Alpine expects to present new mechanistic data in the fourth quarter of 2019 supporting the unique mechanism of action of ALPN-202.
Corporate Update:

Initiated New Collaboration with Adaptimmune: Alpine entered into a collaboration and license agreement with Adaptimmune Therapeutics (NASDAQ:ADAP) in May 2019. The new partnership aims to utilize Alpine’s secreted and transmembrane immunomodulatory protein (termed SIP and TIP) technology in an effort to further enhance the design and development of Adaptimmune’s next-generation SPEAR T-cell therapies.
Expanded Management Team:

Alpine announced the addition of Wayne Gombotz, PhD as Chief Technology Officer of Alpine. With over 30 years of biotechnology and pharmaceutical experience, most recently as Chief Development Officer at Immune Design, Dr. Gombotz will help advance Alpine’s programs into and through each stage of clinical development.
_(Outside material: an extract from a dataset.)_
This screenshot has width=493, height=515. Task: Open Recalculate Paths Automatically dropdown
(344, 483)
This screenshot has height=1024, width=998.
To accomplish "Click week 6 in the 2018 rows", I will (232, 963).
Remy Durand, PhD was also appointed as Vice President, Business Development during the second quarter of 2019. Remy brings with him deep experience in biotechnology strategy, company formation, and investor relations. Prior to joining Alpine, Remy was a Vice President on the investment team at Frazier Healthcare Partners. He received his PhD from Stanford University in Bioengineering.

Financial Results for Second Quarter and First Six Months of 2019

As of June 30, 2019, Alpine had cash, cash equivalents, and short-term investments totaling $55.6 million compared to $52.3 million as of December 31, 2018. Alpine recorded a net loss of $11.9 million and $7.9 million for the three months ended June 30, 2019 and 2018, respectively, and $24.2 million and $13.2 million for the six months ended June 30, 2019 and 2018, respectively.
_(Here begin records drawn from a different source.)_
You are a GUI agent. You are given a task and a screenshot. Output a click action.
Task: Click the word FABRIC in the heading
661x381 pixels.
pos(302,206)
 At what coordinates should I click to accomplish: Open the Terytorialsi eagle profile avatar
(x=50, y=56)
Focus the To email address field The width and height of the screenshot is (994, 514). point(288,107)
Research and development expenses for the second quarter ended June 30, 2019 were $10.2 million compared to $5.7 million for the second quarter ended June 30, 2018. For the six months ended June 30, 2019 and 2018, research and development expenses were $20.5 million and $9.5 million, respectively. The company expects a continued increase to research and development activities to support the clinical advancement of its ALPN-101 and ALPN-202 programs.

General and administrative expenses for the second quarter ended June 30, 2019 were $2.6 million compared to $1.9 million for the second quarter ended June 30, 2018. For the six months ended June 30, 2019 and 2018, general and administration expenses were $4.9 million and $4.0 million, respectively. The increase was primarily attributable to professional and legal fees, in addition to personnel-related expenses and the costs associated with expanding the company’s operations as we continue to increase development and clinical activities.

Cash Guidance

Alpine expects to have sufficient cash to fund operations and drive the clinical advancement of Alpine’s lead programs, ALPN-101 in autoimmune/inflammatory diseases and ALPN-202 in oncology, into 2021.